Cardozo voltou a defender que a Comissão Especial do Impeachment do Senado analise apenas as duas questões que fazem parte do processo de impedimento admitido na Câmara dos Deputados: os decretos de suplementação orçamentária e os atrasos nos pagamentos de equalizações de juros do crédito rural. “Se o relatório tratar de outros pontos, o processo é nulo, indiscutivelmente nulo”, afirmou.

Para o ministro, antes ainda dessa análise, caberia ao Senado avaliar se houve nulidade no processo realizado na Câmara dos Deputados. “Se estamos dizendo que o processo na Câmara é nulo, a autorização da Câmara é nula e o Senado não pode recebê-la. Os senadores precisam se debruçar sobre essa questão”, argumentou.

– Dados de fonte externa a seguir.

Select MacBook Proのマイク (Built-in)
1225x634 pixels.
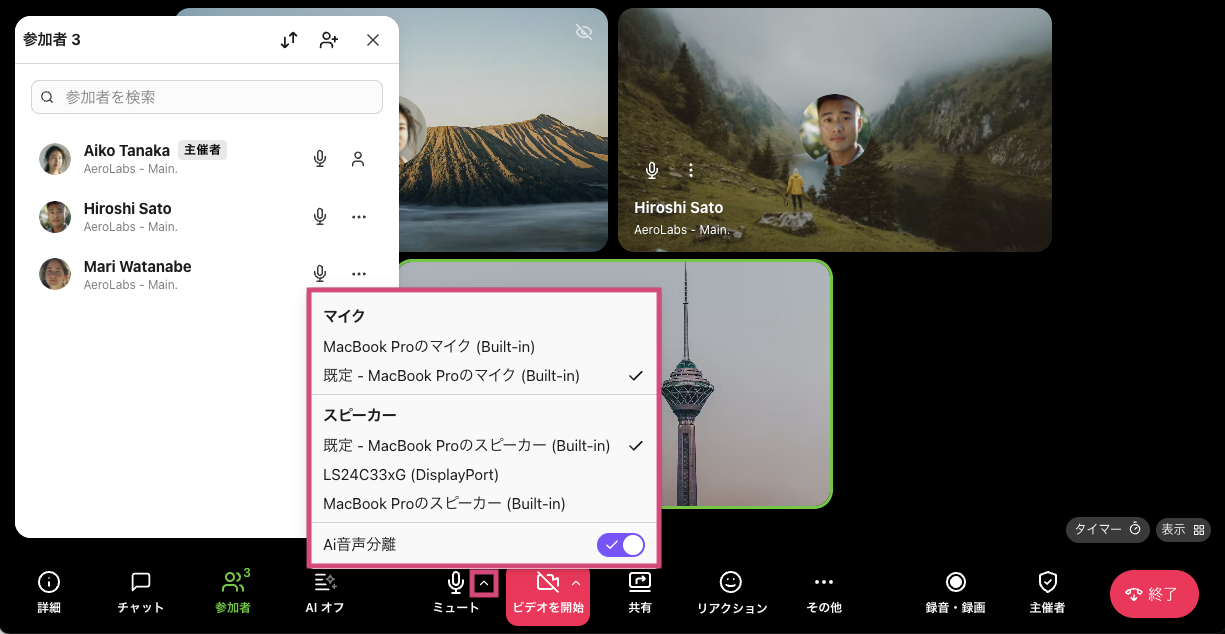429,347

Entre os supostos vícios do processo, Cardozo acusou primeiramente o presidente da Câmara, Eduardo Cunha (PMDB-RJ), de desvio de poder. “Ele abriu imediatamente o processo de impeachment após saber que não teria os votos do PT no Conselho de Ética da Câmara. Se vossas excelências acharem que não houve chantagem e ameaça de Cunha no processo, que o defendam”, completou. “Houve desvio de poder em todo o processo e as provas são ‘fartíssimas’”, completou.

Para Cardozo, a comissão especial da Câmara – sob as orientações de Cunha – criou uma “confusão” ao tratar de diversos assuntos, alguns dos quais até mesmo anteriores à ocupação da Presidência da República por Dilma. “Na comissão falou-se sobre tudo, menos dos objetos do processo”, alegou.

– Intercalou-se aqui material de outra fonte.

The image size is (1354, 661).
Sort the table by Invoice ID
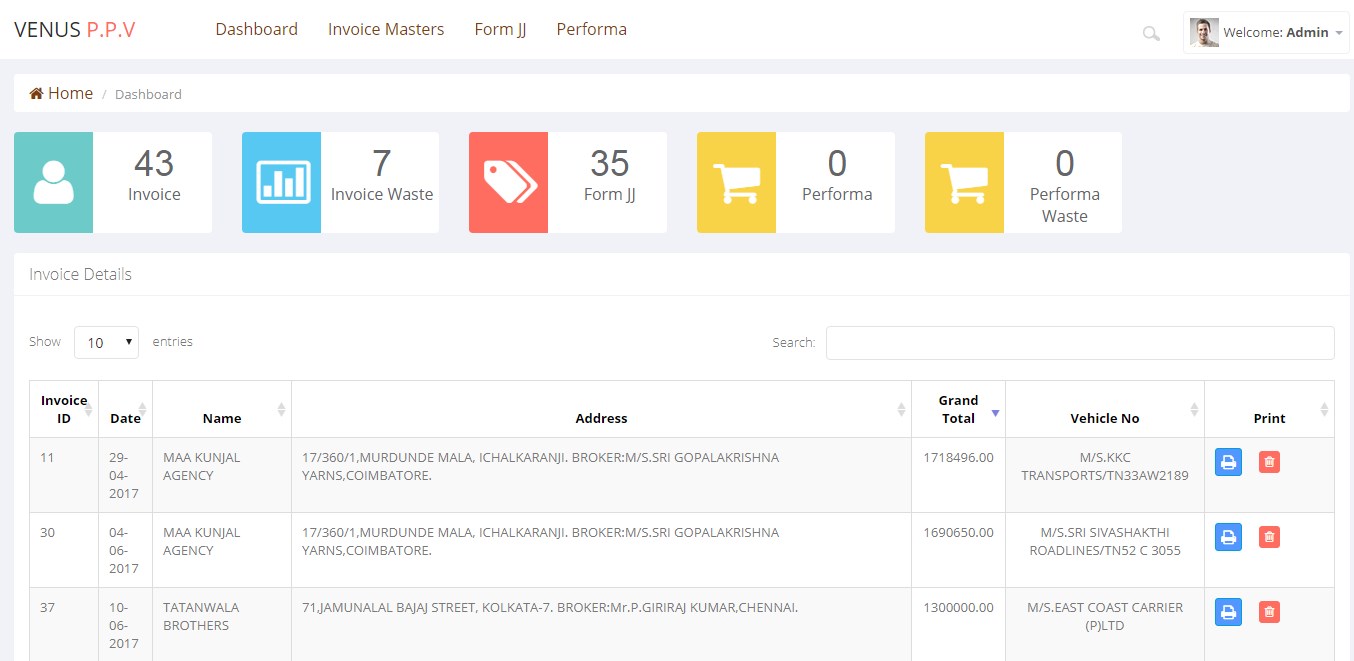click(x=64, y=409)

Além disso, o advogado-geral questionou as declarações antecipadas de votos dadas pelos parlamentares, afirmando que tais atitudes configuram “prejulgamento”. Cardozo considerou ainda que o fechamento de questão pelos partidos e as orientações partidárias antes da votação no plenário da Câmara macularam o processo. “Ameaças de expulsão de partidos em caso de votos contrários à orientação dos líderes é um dos vícios do processo”, completou.

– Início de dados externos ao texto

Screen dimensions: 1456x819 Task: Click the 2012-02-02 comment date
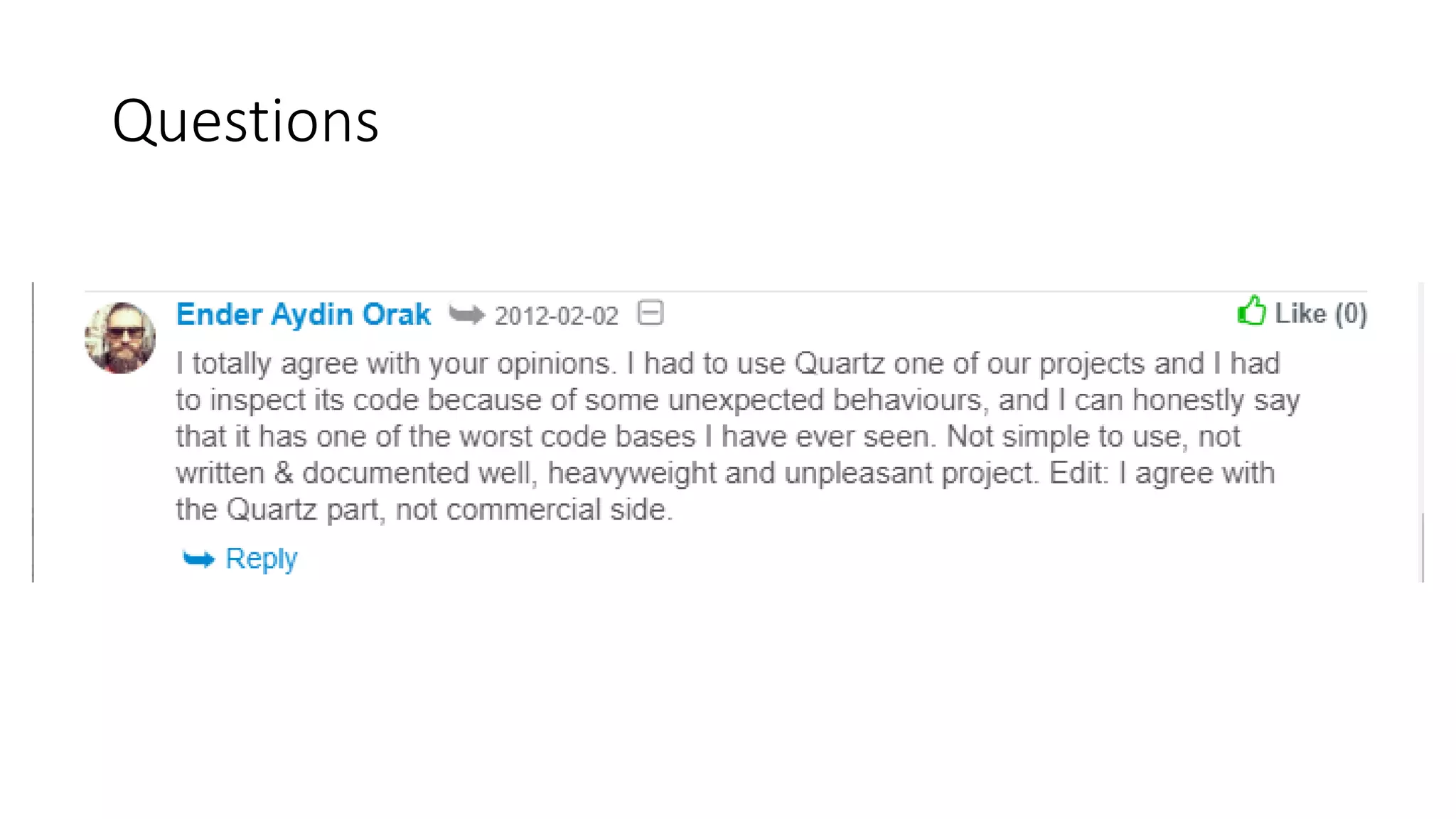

Cardozo também criticou os votos dados pelos deputados, que citaram diversos motivos não relacionados ao processo. “Citaram de tudo, mas não falaram dos motivos que estão no processo. Esses votos são nulos”, argumentou.

Na véspera

Os senadores ouviram na quinta-feira (28) dois dos autores da denúncia, os juristas Miguel Reale Jr. e Janaina Conceição Paschoal. Os senadores discutiram temas internos por duas horas e, por conta disso, a sessão demorou mais sete horas. Reale saiu no começo, mas Janaína ficou até o final respondendo aos questionamentos dos parlamentares.

Próximos passos

A comissão ouvirá no dia 2 de maio especialistas indicados pela oposição. Falarão o procurador do Ministério Público junto ao Tribunal de Contas da União (TCU), Júlio Marcelo de Oliveira, o ex-ministro do Supremo Tribunal Federal Carlos Velloso e o professor de direito da Universidade de São Paulo (USP) José Maurício Conti.

No dia 3 de maio estão escalados para falar defendendo o governo o ex-presidente da Ordem dos Advogados do Brasil (OAB) Marcelo Lavenère, autor da denúncia que levou ao impeachment de Fernando Collor em 1992, e os professores de direito Geraldo Mascarenhas Prado, da Universidade Federal do Rio de Janeiro (UFRJ), e Ricardo Lodi Ribeiro, da Universidade do Estado do Rio de Janeiro (Uerj).

O relator, Antonio Anastasia (PSDB-MG), apresentará seu parecer no dia 4. Cardozo terá nova oportunidade de se manifestar aos senadores no dia seguinte. Está marcado para o dia 6, uma sexta-feira, a votação do parecer pela comissão. Com isso, será possível realizar a votação sobre a admissibilidade do processo no dia 11. Se a maioria dos senadores votar a favor da abertura do processo, Dilma será afastada por até 180 dias para que o Senado proceda o julgamento de mérito. Para que Dilma seja afastada definitivamente, ao final, será preciso o voto de 54 dos 81 senadores.

A denúncia feita pelos juristas aborda temas como as primeiras delações na Operação Lava-Jato, como a do doleiro Alberto Yousseff e do ex-diretor da Petrobras Paulo Roberto Costa, e as pedaladas fiscais desde 2014, ano em que o Tribunal de Contas da União (TCU) rejeitou as contas da presidente. Mas por decisão do presidente da Câmara, Eduardo Cunha (PMDB-RJ), só foi admitida por aquela Casa a parte que trata das pedaladas fiscais de 2015, relativas ao banco Safra, e de seis decretos de crédito suplementar assinados por Dilma sem autorização prévia do Congresso. Na votação da Câmara, 367 dos 513 deputados apoiaram o impeachment.